Chery Fulwin A9L Glory AWD: Sedan PHEV 2.500 Km

JAKARTA, AVOLTA- Chery resmi meluncurkan sedan empat penumpang flagship terbarunya, Fulwin A9L Glory AWD, untuk pasar Cina. Model dengan penggerak plug-in hybrid (PHEV) ini, diklaim mampu menempuh jarak yang cukup jauh, lebih dari 2.500 km.
Disitat dari Carnewschina, desain eksterior dari Fulwin A9L Glory AWD memadukan gaya elegan dan aerodinamis, denngan gril depan tertutup dengan strip LED, kluster lampu segi empat di setiap sisi, hingga gagang pintu tersembunyi yang membantu mencapai koefisien hambatan hanya 0,23 Cd.
Dimensi mobil mencapai 5.018 mm panjang, 1.965 mm lebar, dan 1.500 mm tinggi, dengan jarak sumbu roda 3.000 mm, memberikan tampilan mewah sekaligus proporsional.
Di dalam kabin, Chery menghadirkan nuansa mewah, dengan panel instrumen sepenuhnya LCD, setir dua palang berlapis warna, dan layar sentuh utama mengambang di konsol tengah. Tak kalah menarik, kursi belakang versi empat penumpang dilengkapi panel kontrol tersendiri untuk ventilasi, pemanas, bahkan fungsi pijat, dan menegaskan komitmen Chery terhadap kenyamanan penumpang.

Bagian paling mencuri perhatian, adalah jantung pengeraknya dengan menggunakan sistem Kunpeng Super Hybrid CDM 6.0, yang memadukan mesin 1.5T dengan motor listrik melalui transmisi DHT Pro.
Mesin menghasilkan 115 kW, sedangkan motor AWD mampu menghasilkan total daya hingga 470 kW (630 hp) dengan torsi puncak 854 Nm.
Baterainya menggunakan tipe ‘square-blade’ 33,67 kWh, yang memungkinkan Fulwin A9L menempuh 260 km dalam mode listrik (CLTC). Namun, yang lebih impresif lagi adalah jangkauan gabungan (bensin dan listrik) yang diklaim melebihi 2.500 km, menjadikannya salah satu sedan PHEV dengan jangkauan sangat jauh.

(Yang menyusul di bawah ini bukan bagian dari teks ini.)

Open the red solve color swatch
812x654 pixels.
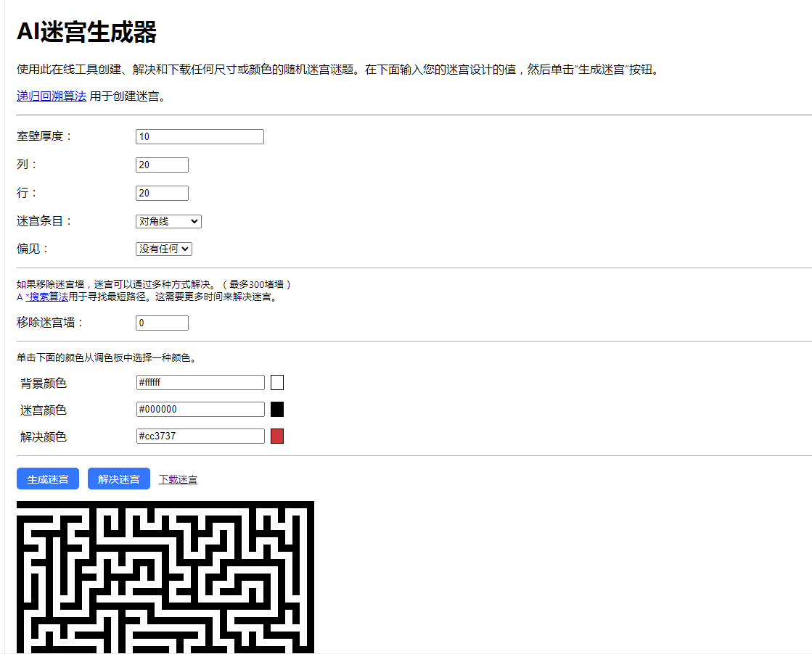tap(277, 436)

Dalam hal keselamatan dan struktur, cover bodi mobil ini menggunakan 88% baja bertekanan tinggi dan aluminium, termasuk baja panas. Semua varian dilengkapi sembilan kantung udara dan tirai samping sepanjang 2,06 meter. Untuk pengalaman berkendara, Chery memakai sistem suspensi depan double-wishbone dan belakang five-link, ditunjang sistem kontrol ganda Bosch IPB 2.0 dan suspensi magnetik AI.